# [Extract provided]
○ ○ ○ ○

However there are some major disadvantages to using Solr. The main issue is that you have to setup not only another platform (Solr) but also all the paraphernalia that goes with it - Java and some kind of Java servlet (of which there are several). And whilst Solr runs on Windows quite nicely, you will still soon find yourself immersed in a world of command lines and editing of configuration files and environment variables that will remind you of all that was great about the 1980s ... or possibly not. And when that is all working you then need to export your product data to it, using various methods - there is a SQL Server connector which works fairly well but many prefer to post data to it as XML. And then you have to create a webservice-type process on your application to send it the user's query and parse the resulting list of matches and counts back into your application (again, XML is probably the best method).
So if your dataset is relatively small, I would stick with SQL Server. You can still get a sub-second response, and SQL 2014 will hopefully allow much bigger datasets. If your dataset is big then Solr will give remarkably fast results (it really is very fast) but be prepared to make a major investment in learning and supporting a whole new platform.
There's other places where you can get examples of turning a CSV parameter into a table variable. Assuming you have done that part your query boils down to the following:
GetFacetedProducts:
Find Product records where all tags passed in are assigned to each product.

○ ○ ○ ○

# [Given information]
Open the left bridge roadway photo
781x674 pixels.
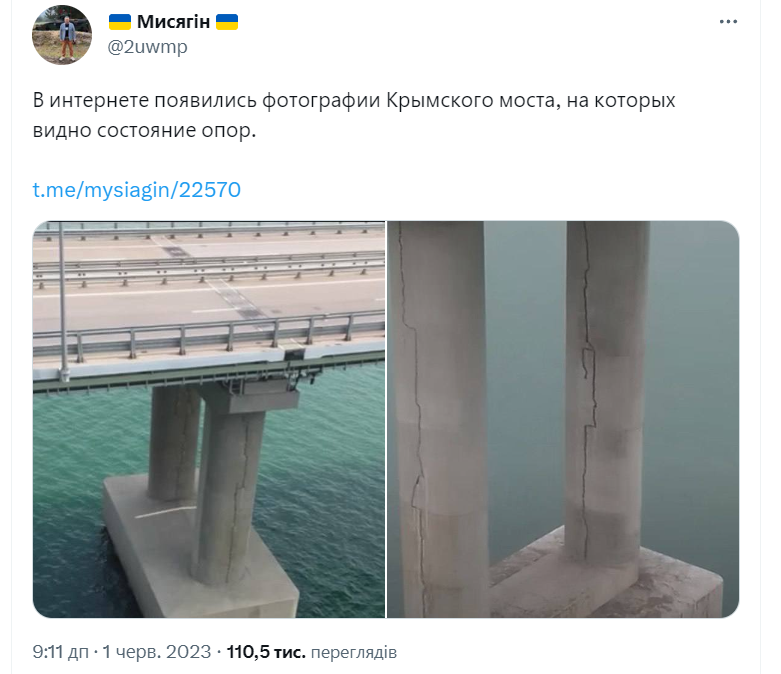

○ ○ ○ ○

# [Direction 1]
From the passage on Solr and SQL Server, write out the text from "There's other places" to "to each product.".
# [Direction 2]
Rewrite in fewer words the paragraph of the passage on Solr and SQL Server that begins "So if your dataset is relatively small," keeping its main facts.

# [Task answer 1]
There's other places where you can get examples of turning a CSV parameter into a table variable. Assuming you have done that part your query boils down to the following:
GetFacetedProducts:
Find Product records where all tags passed in are assigned to each product.

# [Task answer 2]
For a relatively small dataset, stay with SQL Server: it can still respond in under a second, and SQL 2014 should handle much bigger datasets. For a big dataset, Solr is remarkably fast, but learning and supporting a whole new platform is a major investment.